What to do:
(a) In the passage below about The Cloisters and the Palisades, on what date did The Cloisters open to the public?
(b) Decide whether each statement agrees with the passage below about The Cloisters and the Palisades, answering yes or no and quoting the deciding words: (i) John D. Rockefeller, Jr. created Fort Tryon Park. (ii) Robert Moses spoke at the opening as mayor of New York. (iii) LG is building its headquarters directly across the river from The Cloisters.
(c) Go on with the passage below about The Cloisters and the Palisades, starting after its final sentence.

Source excerpt:
-- start --
The Cloisters, Fort Tryon Park, and the Palisades
On my walks to and from work, I have often noted how people from the neighborhoods surrounding The Cloisters museum and gardens gather in the evenings in Fort Tryon Park to watch the sun as it dips below the Palisades to the west. Even in the winter weather that is only now beginning to loosen its grip on the city, the walkways along the west side of the park provide a spectacular setting for people jogging, pushing strollers, walking dogs, or sitting on benches to warm themselves in the lengthening hours of the evening sun. Visitors to the city and residents of the surrounding neighborhoods are all drawn to the sweeping vistas over the Hudson River. This view, long protected from large-scale development, is now under threat. LG, the Korean electronics company, is in the process of creating a corporate headquarters directly across the river from The Cloisters. In this post, I am not only hoping to build greater awareness of this project but am asking people to get involved in convincing LG to revise its plans, which would alter these majestic views for future generations. While this is an issue that we care deeply about at the museum, it also has broader implications for all who come to this corner of Manhattan seeking temporary relief from the hustle and bustle of urban life.
From its beginnings, The Cloisters was intimately connected with the lands around it. The rocky, wild site of the museum, emulating the remote setting of a medieval monastery, dramatically accentuated the sense of being transported in time and place. At the public opening of The Cloisters on May 10, 1938, one of the key celebrants was John D. Rockefeller, Jr. His vision and philanthropy had not only brought the museum into being, but had created the surrounding Fort Tryon Park. Whether from the ramparts of the newly completed building or from the long walkways along the park’s western slopes, the project took full advantage of the unparalleled views up and down the Hudson River and west toward the Palisades.
One of the more prescient speakers at the event was Robert Moses, commissioner of parks of the City of New York. The Palisades, as even Moses recognized, were a critical element in the successful realization of the whole endeavor. Moses stated:
There is one thing about this city that the Mayor [Fiorello La Guardia] did not mention here today, but which he did refer to recently when we opened the upper level of the Henry Hudson Bridge, and that is the protection of the background, the back-drop… on the New Jersey side. And that brings me to a reference to the Trustees of the Metropolitan, who in past years have done so much to preserve the Palisades, beginning with Mr. Morgan and others. If we had not that private interest at that time, I am sure that the other side of the Hudson would today be surmounted by apartment houses and buildings of all kinds; the shore front would have been ruined; we should have an ugly, obtrusive skyline; and we would not have the uninterrupted and unspoiled view and the protection that we have now. To climax this program, Mr. Rockefeller began at the George Washington Bridge and acquired all of the strategic pieces of property along the top of the Palisades to the line between New York and New Jersey, so that for all time that area will be protected. The Parkway and the buildings will be set back far enough, so that we will always have the view that we have today. (Addresses on the Occasion of the Opening of The Cloisters in Fort Tryon Park/em>, 21)
-- end --
Supplied information:
-- start --
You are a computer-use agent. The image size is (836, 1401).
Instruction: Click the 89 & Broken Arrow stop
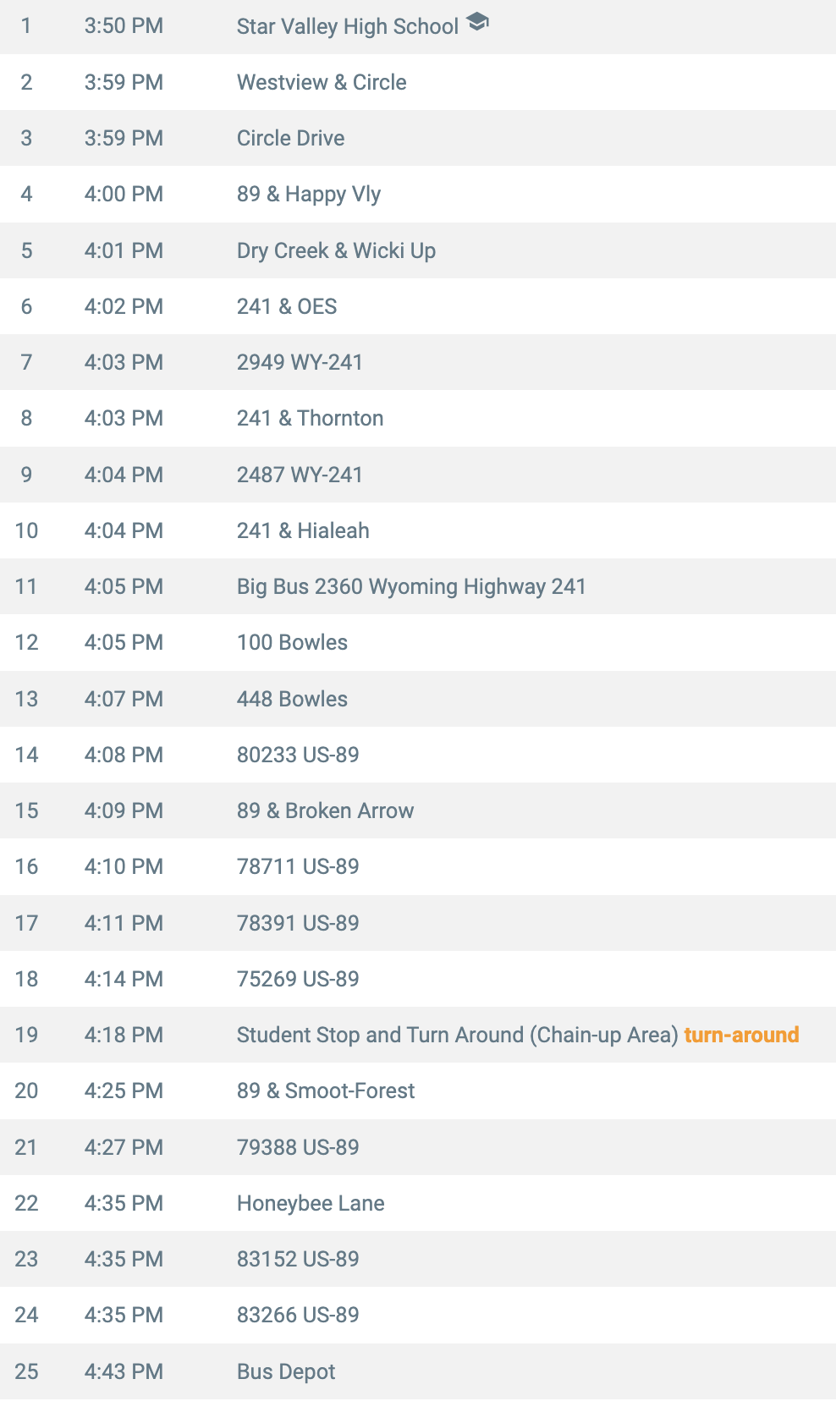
-- end --
Answers for the tasks:
(a) May 10, 1938.

(b)
(i) Yes: "had created the surrounding Fort Tryon Park"
(ii) No: "Robert Moses, commissioner of parks of the City of New York"
(iii) Yes: "is in the process of creating a corporate headquarters directly across the river from The Cloisters"

(c)
To understand the context of this statement, it is necessary to look back to the origins of the efforts to protect the Palisades from development and to secure the rugged beauty of the views across the river. These date back to the first decade of the twentieth century. In 1900, the governors of New York and New Jersey formed the Interstate Park Commission to protect the Palisades from aggressive quarrying driven by the incessant demand for building material in a rapidly expanding city. J. P. Morgan, the banker and philanthropist, routinely passed beneath the towering bluffs of the Palisades on his trips up the Hudson to Cragston, his estate near Highland Falls. Traveling by water, Morgan was no doubt keenly aware of the natural beauty of the remarkable geology of this area, and also a witness to the quarrying that threatened to denude the landscape. When approached about protecting the cliffs from further quarrying, J. P. Morgan agreed to fund the purchase of twelve miles of shoreline and the vertical rise from the river to the heights. Together with the Interstate Park Commission, this purchase was the first significant step in securing and protecting the Palisades for future generations.
By the time The Cloisters and its surrounding Fort Tryon Park were in the planning stages, John D. Rockefeller Jr. had entered the final phase of a scheme that had been decades in the making, and that would forever transform the rocky escarpments on either side of the Hudson River. On the east side of the river, in Washington Heights, Rockefeller had acquired the last parcels of privately held land by 1926. His long-held vision of creating a public park, later to be dedicated to the city as Fort Tryon Park, was close to realization. Beginning in the early 1900s, Rockefeller also purchased land from the edge of the plateau on the west side of the river. With the completion of the George Washington Bridge and the arrival of the age of the automobile, the Interstate Parks Commission created the Palisades Interstate Parkway. Again, Rockefeller’s philanthropy was instrumental. In 1933, Rockefeller gifted some seven hundred acres of land to help realize the parkway.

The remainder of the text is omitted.